# Dog eats grain, snaps at lambs



## Rectifier (Jun 12, 2011)

We have 2 Akbash pups coming up on 9 months age. Neutered males cut at 6 months. They are great and spend a lot of time with the sheep and bark all night at coyotes. No lamb losses since purchase.

One of the dogs has a bad habit though. He likes to eat grain when I feed the lambs, just crowds in at the trough. I don't mind that, cheaper than dog food I guess, but he will snap at lambs that get in his "eating area". I have been trying to break him of snapping by throwing him to the ground and yelling and letting the sheep eat over him, to some success. He is a good dog and will lie there in submission until allowed up.

He won't eat grain from a pail though, turns up his nose. Its like peer pressure to be like the lambs? Anyone else experience this?


----------



## Tango (Aug 19, 2002)

I posted "Anatolian Shepherd Growling" yesterday with a similar issue. My ASD is 3 years old (never socialized or trained, she has been with me for 5 weeks) and she goes to the grain after eating her own food. I'm not an expert on LGDs but have been piecing together their behavior characteristics from readings, advice and experience. This is my 3rd LGD but my first ASD. LGD are protective of what they feel is theirs and that includes stock and non-stock. And they have a strong sense of what is their own and what is not. What I have been doing to work with Hannah with this and her other behavior issues is give her routine.
I feed her the same way and the same time daily. I first clean the goat's feeders and give their daily ration. Right after this I take Hannah's bowl to her and put it in the kennel. I remove her bowl when I see she becomes more interested in protecting it than in eating- about 15 minutes. I should add I also feed her more than I think she will consume because I am still trying to work with her to make sure she does not go hungry. So hunger ruled out I know she is going to the goat's feed as owner of their feed. Fortunately she listens to "no" astoundingly well. But bad weather intensifies her behavior so a couple of days ago, she was very ornery and didn't listen to "no"she kept going back to the goat's feed and growling at them when I turned my back. So now I stay with the goats. She is a quick learner. Already yesterday morning she was protecting one of the goats- the smallest one who always gets butted away from feed- from the other goats. So her protection shifted from the food to the goat eating it. It may have been a fluke or it may be the start of her shift toward protecting the whole herd while they are eating.
I don't know what your schedule is like and whether you have time to stay there everyday and go through the same routine. I think a consistent routine sets the best example for them. Consistent reinforcement, putting their attention to where it should be is done with supervision. I've been using treats and voice tone to reinforce the behavior I want and tone of voice to scold her. She's quite sensitive so it takes very little. I think you have an advantage as you've had them since pups and know their history and it won't take much to shift his attention away from the food and on to the sheep again. Hang in there.


----------



## Maura (Jun 6, 2004)

I did not feed grain to my sheep except a little oats in the winter, so I never had such a problem.
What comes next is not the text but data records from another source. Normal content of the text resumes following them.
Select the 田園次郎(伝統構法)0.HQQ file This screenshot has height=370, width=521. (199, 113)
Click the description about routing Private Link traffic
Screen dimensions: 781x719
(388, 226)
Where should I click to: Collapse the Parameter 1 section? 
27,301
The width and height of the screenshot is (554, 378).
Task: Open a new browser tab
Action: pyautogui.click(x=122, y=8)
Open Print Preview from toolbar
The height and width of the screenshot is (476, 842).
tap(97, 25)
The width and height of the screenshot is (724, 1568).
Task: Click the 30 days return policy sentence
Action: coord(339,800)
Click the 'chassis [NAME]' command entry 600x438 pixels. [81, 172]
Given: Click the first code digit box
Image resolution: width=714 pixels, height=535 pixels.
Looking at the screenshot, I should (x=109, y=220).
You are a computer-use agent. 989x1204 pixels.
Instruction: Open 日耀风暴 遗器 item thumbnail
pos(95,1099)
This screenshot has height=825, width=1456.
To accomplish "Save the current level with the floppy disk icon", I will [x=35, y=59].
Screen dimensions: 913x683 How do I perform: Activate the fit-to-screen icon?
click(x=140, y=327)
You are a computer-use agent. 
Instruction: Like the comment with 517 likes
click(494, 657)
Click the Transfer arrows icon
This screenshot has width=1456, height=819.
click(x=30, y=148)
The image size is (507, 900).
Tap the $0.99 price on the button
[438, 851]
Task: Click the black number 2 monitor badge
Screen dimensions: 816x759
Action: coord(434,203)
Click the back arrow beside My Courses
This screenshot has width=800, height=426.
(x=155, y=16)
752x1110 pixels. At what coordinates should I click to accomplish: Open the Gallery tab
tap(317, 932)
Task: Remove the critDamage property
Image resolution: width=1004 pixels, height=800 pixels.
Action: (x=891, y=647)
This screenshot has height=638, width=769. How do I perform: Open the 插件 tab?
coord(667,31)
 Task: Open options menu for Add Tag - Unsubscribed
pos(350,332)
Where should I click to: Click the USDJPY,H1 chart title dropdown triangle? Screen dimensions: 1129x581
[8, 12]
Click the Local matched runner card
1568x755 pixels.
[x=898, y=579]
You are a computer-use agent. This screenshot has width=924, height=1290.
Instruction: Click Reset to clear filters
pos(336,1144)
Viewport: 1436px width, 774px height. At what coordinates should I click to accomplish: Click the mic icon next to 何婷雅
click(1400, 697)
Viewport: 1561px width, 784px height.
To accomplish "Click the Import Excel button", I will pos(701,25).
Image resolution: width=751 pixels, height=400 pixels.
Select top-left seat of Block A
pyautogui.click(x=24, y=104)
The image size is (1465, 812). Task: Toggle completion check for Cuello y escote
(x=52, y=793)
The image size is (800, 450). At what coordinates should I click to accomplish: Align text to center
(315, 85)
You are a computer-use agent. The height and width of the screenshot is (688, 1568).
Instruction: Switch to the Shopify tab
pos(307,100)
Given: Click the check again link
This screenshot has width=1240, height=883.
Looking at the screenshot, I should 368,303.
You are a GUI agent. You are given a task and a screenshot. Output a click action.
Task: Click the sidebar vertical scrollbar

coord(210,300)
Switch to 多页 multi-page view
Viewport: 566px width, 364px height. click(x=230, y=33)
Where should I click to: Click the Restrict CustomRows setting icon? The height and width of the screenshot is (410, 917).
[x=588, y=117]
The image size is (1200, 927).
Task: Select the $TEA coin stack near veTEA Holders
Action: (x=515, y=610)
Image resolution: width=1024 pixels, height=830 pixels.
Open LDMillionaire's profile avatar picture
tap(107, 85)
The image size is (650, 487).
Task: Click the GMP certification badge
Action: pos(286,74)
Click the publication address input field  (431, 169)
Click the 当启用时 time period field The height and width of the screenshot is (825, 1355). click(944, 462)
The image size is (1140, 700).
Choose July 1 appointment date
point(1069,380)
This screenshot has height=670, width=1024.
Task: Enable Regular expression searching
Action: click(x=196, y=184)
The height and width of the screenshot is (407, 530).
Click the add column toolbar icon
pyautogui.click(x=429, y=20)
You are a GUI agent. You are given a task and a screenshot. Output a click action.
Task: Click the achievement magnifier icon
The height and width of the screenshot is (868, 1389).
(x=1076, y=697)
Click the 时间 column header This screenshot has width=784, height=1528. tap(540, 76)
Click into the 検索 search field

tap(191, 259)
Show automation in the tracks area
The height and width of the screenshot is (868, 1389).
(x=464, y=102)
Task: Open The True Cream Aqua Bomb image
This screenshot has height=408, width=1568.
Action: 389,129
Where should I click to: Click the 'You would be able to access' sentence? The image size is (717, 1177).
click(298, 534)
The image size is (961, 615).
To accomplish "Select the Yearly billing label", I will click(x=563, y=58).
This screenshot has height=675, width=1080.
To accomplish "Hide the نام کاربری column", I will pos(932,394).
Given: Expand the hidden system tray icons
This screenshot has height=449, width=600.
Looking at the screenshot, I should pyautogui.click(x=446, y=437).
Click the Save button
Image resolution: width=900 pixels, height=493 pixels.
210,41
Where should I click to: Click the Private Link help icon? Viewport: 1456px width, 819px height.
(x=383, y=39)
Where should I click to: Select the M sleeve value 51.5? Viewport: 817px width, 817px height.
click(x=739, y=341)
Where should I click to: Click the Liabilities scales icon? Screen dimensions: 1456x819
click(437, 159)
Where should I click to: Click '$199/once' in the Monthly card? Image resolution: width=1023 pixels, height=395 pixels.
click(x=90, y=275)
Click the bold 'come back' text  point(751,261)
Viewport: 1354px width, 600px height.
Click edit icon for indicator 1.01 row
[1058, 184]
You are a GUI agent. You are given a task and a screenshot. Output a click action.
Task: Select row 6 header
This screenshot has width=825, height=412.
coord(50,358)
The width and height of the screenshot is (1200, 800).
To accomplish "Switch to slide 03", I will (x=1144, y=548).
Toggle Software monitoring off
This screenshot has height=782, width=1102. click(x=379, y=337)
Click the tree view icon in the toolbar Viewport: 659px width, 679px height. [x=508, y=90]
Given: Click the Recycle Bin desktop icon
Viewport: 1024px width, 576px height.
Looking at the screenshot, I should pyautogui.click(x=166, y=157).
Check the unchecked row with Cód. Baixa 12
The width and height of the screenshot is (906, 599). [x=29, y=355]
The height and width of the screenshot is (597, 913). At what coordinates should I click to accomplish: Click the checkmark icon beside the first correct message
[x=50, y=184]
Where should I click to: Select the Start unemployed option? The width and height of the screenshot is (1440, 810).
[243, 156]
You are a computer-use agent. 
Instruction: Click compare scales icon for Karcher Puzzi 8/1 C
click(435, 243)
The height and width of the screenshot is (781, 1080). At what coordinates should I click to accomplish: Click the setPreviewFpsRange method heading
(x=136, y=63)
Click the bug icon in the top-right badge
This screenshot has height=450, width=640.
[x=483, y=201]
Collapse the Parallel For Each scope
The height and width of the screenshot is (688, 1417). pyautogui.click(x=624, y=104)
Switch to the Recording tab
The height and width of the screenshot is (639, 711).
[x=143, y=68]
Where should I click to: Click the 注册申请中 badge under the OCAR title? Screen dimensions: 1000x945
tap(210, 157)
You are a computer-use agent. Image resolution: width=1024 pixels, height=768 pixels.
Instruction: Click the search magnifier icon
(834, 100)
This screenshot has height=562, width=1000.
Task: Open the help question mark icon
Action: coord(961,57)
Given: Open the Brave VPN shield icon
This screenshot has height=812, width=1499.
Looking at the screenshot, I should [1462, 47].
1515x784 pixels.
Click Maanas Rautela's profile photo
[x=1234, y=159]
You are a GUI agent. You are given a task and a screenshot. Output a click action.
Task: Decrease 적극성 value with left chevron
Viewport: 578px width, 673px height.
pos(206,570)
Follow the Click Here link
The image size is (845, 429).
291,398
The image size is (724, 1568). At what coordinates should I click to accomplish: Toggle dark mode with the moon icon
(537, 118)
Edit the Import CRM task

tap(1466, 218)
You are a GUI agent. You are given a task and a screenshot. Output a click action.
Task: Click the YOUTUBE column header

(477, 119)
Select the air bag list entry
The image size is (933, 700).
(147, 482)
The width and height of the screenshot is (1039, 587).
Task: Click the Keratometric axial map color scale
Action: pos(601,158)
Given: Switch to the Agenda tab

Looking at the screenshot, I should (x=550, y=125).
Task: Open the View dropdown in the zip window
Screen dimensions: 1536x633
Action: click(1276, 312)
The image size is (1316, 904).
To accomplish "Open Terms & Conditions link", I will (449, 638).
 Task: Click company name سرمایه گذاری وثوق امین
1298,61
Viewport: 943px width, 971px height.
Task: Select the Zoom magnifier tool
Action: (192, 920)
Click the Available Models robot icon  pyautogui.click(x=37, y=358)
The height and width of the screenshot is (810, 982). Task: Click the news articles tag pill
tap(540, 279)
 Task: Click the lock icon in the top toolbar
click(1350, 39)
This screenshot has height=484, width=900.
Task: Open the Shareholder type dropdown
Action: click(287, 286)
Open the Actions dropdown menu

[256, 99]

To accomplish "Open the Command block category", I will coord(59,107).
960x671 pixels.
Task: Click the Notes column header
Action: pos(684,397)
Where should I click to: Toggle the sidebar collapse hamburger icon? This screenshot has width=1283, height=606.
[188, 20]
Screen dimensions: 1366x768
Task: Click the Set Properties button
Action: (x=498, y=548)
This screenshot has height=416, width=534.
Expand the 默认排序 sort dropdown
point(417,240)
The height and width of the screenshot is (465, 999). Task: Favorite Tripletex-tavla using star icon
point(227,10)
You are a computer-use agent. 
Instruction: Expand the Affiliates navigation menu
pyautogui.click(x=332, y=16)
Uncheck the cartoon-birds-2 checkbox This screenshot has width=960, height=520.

Modern corn is sweet and attractive to animals who would not normal eat grain, such as sheep. If your dog was fed a kibble that had corn in it, he will always view corn as an acceptable dog food. He is resource guarding something he thinks is his, as Tango wrote. You could try training him to lie down in a spot several feet away from the sheep and grain. He lies down, lets them eat, and when they are finished you release him. Use food treats to reward him for maintaining the stay, and when you release him, give him some real good petting. Start with lots of treats so you can reward him for staying put, then over the days give him fewer and fewer treats until his only reward is the big petting when you release him. He is still young and can habituate to the routine.


----------



## secuono (Sep 28, 2011)

Mine eats the grain as well, but when I yell at her to stop, she does.
Shock collar will work. Give him a zap each time he sticks his face in the grain trough. Or if eating it is fine to you, but not the snapping, then zap him each time you see him about to snap. Ears go down, he gets a bit stiff, speeds up eating or slows eating, glares at the sheep, etc are all signs he's about to snap at them.
I don't mind mine snapping at the sheep when she's eating her dog food or if they get too rough with her, but anything else and she's not allowed to snap at them. Sheep learn to stay away from dog food, but they will only learn to fear the dog when it comes to their own food.


----------



## Rectifier (Jun 12, 2011)

Thanks guys, the "grain" is a screenings mix consisting mostly of wild oats. I get it for free from a small seed cleaner and use it to help finish the lambs this time of year. No corn here, though the dog food does contain corn.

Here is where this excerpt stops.